▸ **Problem to work on**: Which lines of the material below contain the string "Viewport"? Extract each of them in full.

Location data for words and elements
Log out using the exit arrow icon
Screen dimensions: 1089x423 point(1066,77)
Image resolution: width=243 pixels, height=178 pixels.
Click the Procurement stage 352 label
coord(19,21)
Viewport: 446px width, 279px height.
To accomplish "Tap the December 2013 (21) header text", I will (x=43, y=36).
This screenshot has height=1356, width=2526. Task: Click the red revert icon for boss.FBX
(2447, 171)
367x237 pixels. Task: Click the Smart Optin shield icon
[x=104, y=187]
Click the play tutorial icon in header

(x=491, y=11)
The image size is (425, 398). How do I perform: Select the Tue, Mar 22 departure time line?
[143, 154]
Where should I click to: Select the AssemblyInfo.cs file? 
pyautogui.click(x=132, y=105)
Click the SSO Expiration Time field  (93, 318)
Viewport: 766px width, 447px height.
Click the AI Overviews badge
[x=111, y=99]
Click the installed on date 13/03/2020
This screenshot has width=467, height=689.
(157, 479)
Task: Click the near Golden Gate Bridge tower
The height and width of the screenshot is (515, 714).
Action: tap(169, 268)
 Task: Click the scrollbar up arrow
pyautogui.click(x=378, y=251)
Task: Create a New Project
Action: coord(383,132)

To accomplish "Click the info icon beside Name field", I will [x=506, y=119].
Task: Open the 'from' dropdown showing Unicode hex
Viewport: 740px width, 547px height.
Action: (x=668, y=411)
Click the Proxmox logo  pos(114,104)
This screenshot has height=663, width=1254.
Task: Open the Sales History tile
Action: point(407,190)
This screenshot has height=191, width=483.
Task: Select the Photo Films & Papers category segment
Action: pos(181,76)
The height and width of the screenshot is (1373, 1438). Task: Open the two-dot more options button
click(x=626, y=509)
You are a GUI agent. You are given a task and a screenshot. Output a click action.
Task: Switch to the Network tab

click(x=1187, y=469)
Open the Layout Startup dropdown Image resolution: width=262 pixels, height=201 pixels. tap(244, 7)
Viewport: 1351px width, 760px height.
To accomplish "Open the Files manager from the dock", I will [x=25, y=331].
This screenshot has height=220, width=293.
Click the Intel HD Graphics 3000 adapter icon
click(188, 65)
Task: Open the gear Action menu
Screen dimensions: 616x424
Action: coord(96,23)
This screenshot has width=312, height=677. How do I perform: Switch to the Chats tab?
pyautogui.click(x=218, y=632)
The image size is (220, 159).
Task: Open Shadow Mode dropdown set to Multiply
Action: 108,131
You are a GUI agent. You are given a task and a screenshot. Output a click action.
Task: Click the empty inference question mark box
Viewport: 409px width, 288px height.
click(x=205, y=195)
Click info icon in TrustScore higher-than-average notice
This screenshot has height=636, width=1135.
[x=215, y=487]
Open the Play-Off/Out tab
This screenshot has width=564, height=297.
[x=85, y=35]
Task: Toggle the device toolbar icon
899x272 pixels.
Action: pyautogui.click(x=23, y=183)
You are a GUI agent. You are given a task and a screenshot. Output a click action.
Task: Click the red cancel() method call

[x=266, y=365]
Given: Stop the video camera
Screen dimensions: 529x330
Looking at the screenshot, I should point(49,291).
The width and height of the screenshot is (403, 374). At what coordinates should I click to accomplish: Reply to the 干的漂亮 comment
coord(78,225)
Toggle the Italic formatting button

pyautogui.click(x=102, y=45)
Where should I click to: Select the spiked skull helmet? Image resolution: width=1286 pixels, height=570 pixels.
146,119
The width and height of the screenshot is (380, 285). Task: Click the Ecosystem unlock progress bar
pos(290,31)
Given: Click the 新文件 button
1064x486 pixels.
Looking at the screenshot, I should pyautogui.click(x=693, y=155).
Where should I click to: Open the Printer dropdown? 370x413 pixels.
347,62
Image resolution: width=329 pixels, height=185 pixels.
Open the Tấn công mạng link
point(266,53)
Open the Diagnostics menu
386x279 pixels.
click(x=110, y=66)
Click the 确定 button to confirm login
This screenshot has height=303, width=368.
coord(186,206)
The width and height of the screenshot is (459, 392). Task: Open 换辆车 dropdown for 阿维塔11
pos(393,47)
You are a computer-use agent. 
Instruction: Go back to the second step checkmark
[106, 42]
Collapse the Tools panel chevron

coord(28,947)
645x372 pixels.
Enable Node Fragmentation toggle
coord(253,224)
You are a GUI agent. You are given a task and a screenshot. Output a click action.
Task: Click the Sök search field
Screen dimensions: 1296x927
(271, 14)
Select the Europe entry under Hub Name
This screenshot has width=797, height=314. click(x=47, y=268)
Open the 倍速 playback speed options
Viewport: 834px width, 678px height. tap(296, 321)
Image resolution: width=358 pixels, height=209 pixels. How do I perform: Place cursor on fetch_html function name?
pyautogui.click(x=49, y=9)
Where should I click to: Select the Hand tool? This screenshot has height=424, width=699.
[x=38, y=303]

▸ **Output below**:
Viewport: 446px width, 279px height.
Viewport: 766px width, 447px height.
Viewport: 740px width, 547px height.
Viewport: 1351px width, 760px height.
Viewport: 409px width, 288px height.
Viewport: 834px width, 678px height. tap(296, 321)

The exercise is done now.